Pare che ai tempi del suo remake del “Lungo addio”, Robert Altman abbia confessato di essere stato interessato, man mano che il film prendeva forma, più alle atmosfere che alla trama. Guardando ancora più indietro, anche i classici dove Bogart interpretava il detective Marlowe avevano svolgimenti intricati, a volte addirittura improbabili e vi risaltava invece la caratterizzazione dei personaggi e dei luoghi.
Paul Thomas Anderson nel suo “Vizio di forma” , da un romanzo di Thomas Pynchon, pare non volersi discostare da questa linea.
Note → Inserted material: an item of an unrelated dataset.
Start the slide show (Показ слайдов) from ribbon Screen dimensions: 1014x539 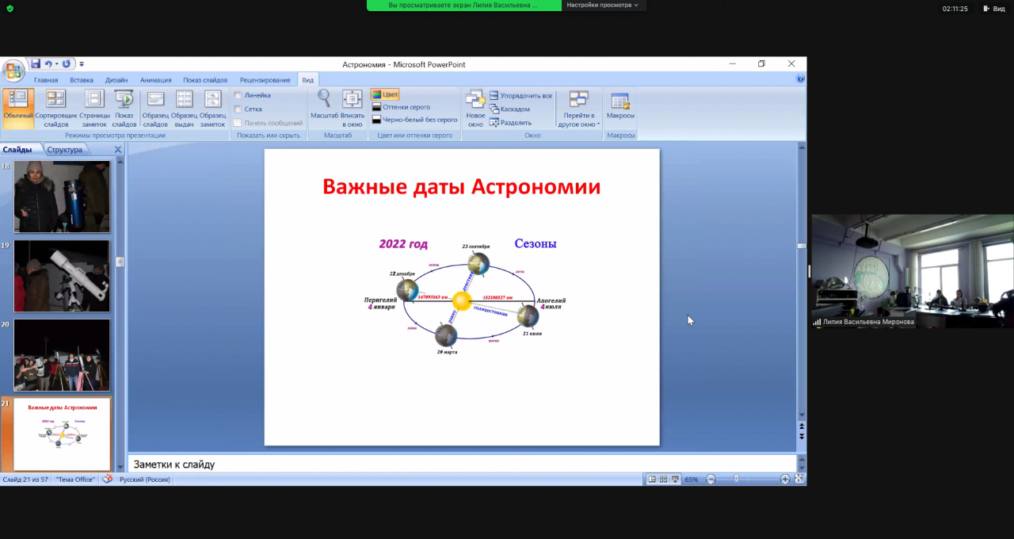pos(124,108)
Il film si svolge nel 1970. Un detective privato, Doc Sportello, hippie, accanito consumatore di spinelli e altre sostanze, a suo modo provvisto di un candore alla maniera del Drugo nel grande Lebowski dei Coen, viene incaricato dalla sua ex compagna di occuparsi del caso di un immobiliarista, la cui moglie vorrebbe farlo passare per pazzo. Shasta, la ragazza, è innamorata di lui. Da questo incipit investigativo prende il via una girandola di situazioni bizzarre con personaggi altrettanto strambi. Anderson preme con spensieratezza il pedale dell’assurdo e del caricaturale, a volte esagerando: il duro poliziotto ghiotto di gelati e strapazzato dalla moglie, la surreale clinica odontoiatrica, o lo stesso Sportello, che pare avere il proprio ufficio dentro un ambulatorio medico. Il regista è abile a cogliere e riprodurre gli stereotipi del genere, ad esempio il look degli agenti federali, le dimore e i costumi di certi ricchi, le ambigue case di piacere: c’è solo da divertirsi a cogliere rimandi, echi, precedenti più o meno illustri. Il film risulta così una galleria di quadri molto godibile, ricca di riferimenti e citazioni, dove non manca lo sconfinamento nel grottesco e nel surreale.
Joaquin Phoenix dopo le straordinarie interpretazioni del fanatico adepto di “The Master” e del solitario scrivano di “Lei”, conferma qui il suo notevole talento trasformistico. Bravi anche tutti gli altri, fra i quali spicca un Josh Brolin che dà vita a un poliziotto dai tic esilaranti.